- Decades:: 1990s; 2000s; 2010s; 2020s;
- See also:: History of Hawaii; Historical outline of Hawaii; List of years in Hawaii; 2019 in the United States;

= 2019 in Hawaii =

Events from 2019 in Hawaii.

== Incumbents ==

- Governor: David Ige
- Lieutenant Governor: Josh Green

== Events ==
- March 17 – Southwest Airlines inaugurates service between the continental United States and Hawaii.
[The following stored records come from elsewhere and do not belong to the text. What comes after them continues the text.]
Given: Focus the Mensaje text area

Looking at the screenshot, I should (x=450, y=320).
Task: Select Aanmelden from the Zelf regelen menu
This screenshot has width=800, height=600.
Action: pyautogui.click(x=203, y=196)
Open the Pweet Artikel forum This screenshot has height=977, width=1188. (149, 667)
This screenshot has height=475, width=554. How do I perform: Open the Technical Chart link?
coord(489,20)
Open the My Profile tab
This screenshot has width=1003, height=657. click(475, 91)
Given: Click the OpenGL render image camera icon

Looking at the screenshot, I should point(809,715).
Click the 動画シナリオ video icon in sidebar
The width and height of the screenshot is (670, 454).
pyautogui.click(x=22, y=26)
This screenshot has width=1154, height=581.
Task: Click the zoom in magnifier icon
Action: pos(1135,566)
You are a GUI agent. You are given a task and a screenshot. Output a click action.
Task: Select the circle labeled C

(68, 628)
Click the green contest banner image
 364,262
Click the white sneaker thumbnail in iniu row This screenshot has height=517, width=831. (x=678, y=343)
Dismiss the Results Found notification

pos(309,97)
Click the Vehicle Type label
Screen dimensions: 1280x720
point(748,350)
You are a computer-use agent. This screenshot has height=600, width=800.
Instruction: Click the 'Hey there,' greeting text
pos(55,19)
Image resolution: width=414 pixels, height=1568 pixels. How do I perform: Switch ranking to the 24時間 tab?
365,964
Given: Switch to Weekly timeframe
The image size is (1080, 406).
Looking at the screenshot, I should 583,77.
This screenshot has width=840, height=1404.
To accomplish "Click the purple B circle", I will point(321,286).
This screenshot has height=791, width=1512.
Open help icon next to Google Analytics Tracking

Interisland service begins on April 28.
- April 29 – A Robinson R44 helicopter crashes onto a residential street in Kailua on Oʻahu, killing all three people on board.
- June 21 – A Beechcraft King Air operating a skydiving flight crashes on takeoff at Dillingham Airfield on Oʻahu, killing all 11 people on board.
- June 27 – Former Honolulu Police Department chief Louis Kealoha and former prosecutor Katherine Kealoha are convicted on federal charges of conspiracy and obstruction of justice.
- July 17 – 33 people are arrested on Hawaii Island for blocking Mauna Kea Access Road during protests against the construction of the Thirty Meter Telescope.
- December 24 – 2019 Hawaii Bowl: The Hawaii Rainbow Warriors defeat the BYU Cougars 38–34. This is the last game for the Hawaii Rainbow Warriors with Nick Rolovich as head coach; he leaves in January 2020 to be head coach of the Washington State Cougars.
- December 26 – A Eurocopter AS350 operating a sightseeing flight crashes into a mountain on the west side of Kauaʻi, killing all seven people on board.